Washington, Feb 12 : A team of researchers at New York University and Tel Aviv University has created a non-invasive imaging method that can be used to diagnose and monitor a number of diseases, including osteoarthritis and inter-vertebral disc degeneration, in their initial stages.
The researchers studied glycosaminogycans (GAGs), which are molecules that serve as the building blocks of cartilage and are involved in numerous vital functions in the human body.
Measuring GAG concentration in vivo, or in a living organism, is useful for the diagnosis and monitoring of a number of diseases.
It is also important in determining the effectiveness of drug therapies. For instance, GAG loss in cartilage typically marks the onset of osteoarthritis and inter-vertebral disc degeneration.
However, the current techniques for GAG monitoring, based on traditional magnetic resonance imaging (MRI), have drawbacks: they cannot directly map GAG concentrations or they require the administration of contrast agents.
In the current study, the researchers sought a more direct measurement of GAGs. They employed the exchangeable protons of GAG to directly measure GAG concentration in vivo.
Knowing that GAG molecules have proton groups that are not tethered tightly, the team analysed whether proton exchange in GAGs could allow concentrations of the molecule to be measured by the MRI.
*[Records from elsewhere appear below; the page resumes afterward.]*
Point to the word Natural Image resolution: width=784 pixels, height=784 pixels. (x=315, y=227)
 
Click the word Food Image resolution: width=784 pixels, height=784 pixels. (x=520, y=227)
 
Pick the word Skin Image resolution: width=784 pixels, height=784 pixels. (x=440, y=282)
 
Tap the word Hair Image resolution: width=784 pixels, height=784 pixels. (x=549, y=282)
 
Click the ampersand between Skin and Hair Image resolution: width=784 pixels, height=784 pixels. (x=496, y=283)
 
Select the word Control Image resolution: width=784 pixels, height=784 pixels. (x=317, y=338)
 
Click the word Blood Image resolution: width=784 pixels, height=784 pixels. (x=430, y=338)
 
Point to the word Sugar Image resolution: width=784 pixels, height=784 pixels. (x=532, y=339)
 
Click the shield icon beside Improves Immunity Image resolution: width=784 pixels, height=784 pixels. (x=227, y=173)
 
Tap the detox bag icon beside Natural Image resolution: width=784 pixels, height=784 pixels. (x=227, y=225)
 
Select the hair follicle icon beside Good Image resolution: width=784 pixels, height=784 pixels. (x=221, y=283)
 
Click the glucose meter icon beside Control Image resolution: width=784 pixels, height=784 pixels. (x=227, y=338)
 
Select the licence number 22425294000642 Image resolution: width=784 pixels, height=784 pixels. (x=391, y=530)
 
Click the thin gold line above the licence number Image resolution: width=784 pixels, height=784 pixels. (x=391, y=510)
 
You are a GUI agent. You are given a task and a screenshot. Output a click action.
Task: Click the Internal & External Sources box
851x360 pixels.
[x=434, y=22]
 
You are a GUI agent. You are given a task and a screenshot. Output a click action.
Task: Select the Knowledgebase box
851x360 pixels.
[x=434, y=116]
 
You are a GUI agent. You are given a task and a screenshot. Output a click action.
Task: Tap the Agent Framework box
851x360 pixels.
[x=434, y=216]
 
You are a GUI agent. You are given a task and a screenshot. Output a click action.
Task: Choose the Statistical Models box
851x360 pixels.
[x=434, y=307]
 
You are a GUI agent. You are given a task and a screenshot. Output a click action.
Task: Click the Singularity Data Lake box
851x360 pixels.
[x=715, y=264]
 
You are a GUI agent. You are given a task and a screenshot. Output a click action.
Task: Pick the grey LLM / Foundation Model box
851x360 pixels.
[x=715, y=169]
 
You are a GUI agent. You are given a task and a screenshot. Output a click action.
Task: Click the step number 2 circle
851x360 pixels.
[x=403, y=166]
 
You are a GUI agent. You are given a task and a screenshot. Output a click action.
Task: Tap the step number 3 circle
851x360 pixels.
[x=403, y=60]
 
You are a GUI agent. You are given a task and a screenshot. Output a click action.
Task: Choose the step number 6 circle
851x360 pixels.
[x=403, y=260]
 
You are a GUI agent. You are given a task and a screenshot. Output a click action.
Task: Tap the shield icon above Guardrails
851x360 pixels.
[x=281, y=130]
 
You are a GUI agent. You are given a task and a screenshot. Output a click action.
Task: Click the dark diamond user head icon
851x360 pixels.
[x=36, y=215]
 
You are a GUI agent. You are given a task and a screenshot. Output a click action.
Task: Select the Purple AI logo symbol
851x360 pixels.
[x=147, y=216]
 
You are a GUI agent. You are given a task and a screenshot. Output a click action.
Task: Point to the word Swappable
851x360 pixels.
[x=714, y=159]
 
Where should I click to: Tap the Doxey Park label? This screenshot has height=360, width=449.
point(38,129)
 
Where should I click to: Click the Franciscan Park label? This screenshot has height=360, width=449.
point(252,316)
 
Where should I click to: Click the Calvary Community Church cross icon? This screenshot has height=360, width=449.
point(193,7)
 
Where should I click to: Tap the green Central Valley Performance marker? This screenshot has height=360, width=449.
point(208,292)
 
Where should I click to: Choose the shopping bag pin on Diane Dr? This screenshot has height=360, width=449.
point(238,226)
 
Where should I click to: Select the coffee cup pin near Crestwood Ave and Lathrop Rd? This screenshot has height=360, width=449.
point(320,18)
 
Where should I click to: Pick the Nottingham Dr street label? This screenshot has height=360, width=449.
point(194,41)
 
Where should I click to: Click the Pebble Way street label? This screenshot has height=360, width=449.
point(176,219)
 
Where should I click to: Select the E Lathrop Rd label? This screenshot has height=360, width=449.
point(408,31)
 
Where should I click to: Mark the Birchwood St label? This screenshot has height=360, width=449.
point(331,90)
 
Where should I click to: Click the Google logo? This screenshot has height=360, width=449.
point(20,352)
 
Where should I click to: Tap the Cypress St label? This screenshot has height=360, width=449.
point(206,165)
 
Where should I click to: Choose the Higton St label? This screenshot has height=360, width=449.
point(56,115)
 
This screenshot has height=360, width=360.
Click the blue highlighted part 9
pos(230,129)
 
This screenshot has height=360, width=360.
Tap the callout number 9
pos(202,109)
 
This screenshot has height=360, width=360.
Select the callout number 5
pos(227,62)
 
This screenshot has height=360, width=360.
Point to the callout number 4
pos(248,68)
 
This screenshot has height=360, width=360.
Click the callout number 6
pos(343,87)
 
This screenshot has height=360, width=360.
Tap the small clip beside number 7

By dividing the GAG protons from those of water, they can be used as a sort of inherent contrast agent.
The researchers tested the idea in tissue samples and found that the available GAG protons provided an effective type of contrast enhancement, allowing them to readily monitor GAGs through a clinical MRI scanner.
The vivo application of this method showed that this technique could be readily implemented in a clinical setting.
The findings therefore showed that this chemical exchange saturation method (gagCEST) not only could provide a non-invasive way to diagnose osteoarthritis in its very early stages, but could also help to indicate early interventions for degenerative disc disease, which is responsible for lower back pain, and defects in heart valves and, potentially, the cornea.
The study is published in the latest issue of the journal Proceedings of the National Academy of Sciences (PNAS).